Abelian Logic Gates

• Published in: Combinatorics, probability & computing Vol. 28; no. 3; pp. 388 - 422
• Main Authors: HOLROYD, ALEXANDER E., LEVINE, LIONEL, WINKLER, PETER
• Format: Journal Article
• Language: English
• Published: Cambridge, UK Cambridge University Press 01.05.2019
• Subjects: Integers; Linear functions; Logic circuits; Microprocessors; Periodic functions; Processors; Quotients; 90B10; Secondary 68Q45; Primary 68Q10; 68Q85
• ISSN: 0963-5483; 1469-2163
• DOI: 10.1017/S0963548318000482

An abelian processor is an automaton whose output is independent of the order of its inputs. Bond and Levine have proved that a network of abelian processors performs the same computation regardless of processing order (subject only to a halting condition).

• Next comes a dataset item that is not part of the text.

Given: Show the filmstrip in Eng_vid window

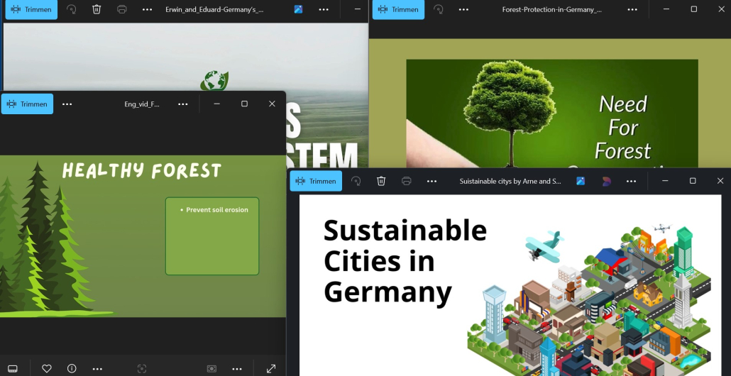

We prove that any finite abelian processor can be emulated by a network of certain very simple abelian processors, which we call gates. The most fundamental gate is a toppler, which absorbs input particles until their number exceeds some given threshold, at which point it topples, emitting one particle and returning to its initial state. With the exception of an adder gate, which simply combines two streams of particles, each of our gates has only one input wire, which sends letters (‘particles’) from a unary alphabet. Our results can be reformulated in terms of the functions computed by processors, and one consequence is that any increasing function from ℕk to ℕℓ that is the sum of a linear function and a periodic function can be expressed in terms of (possibly nested) sums of floors of quotients by integers.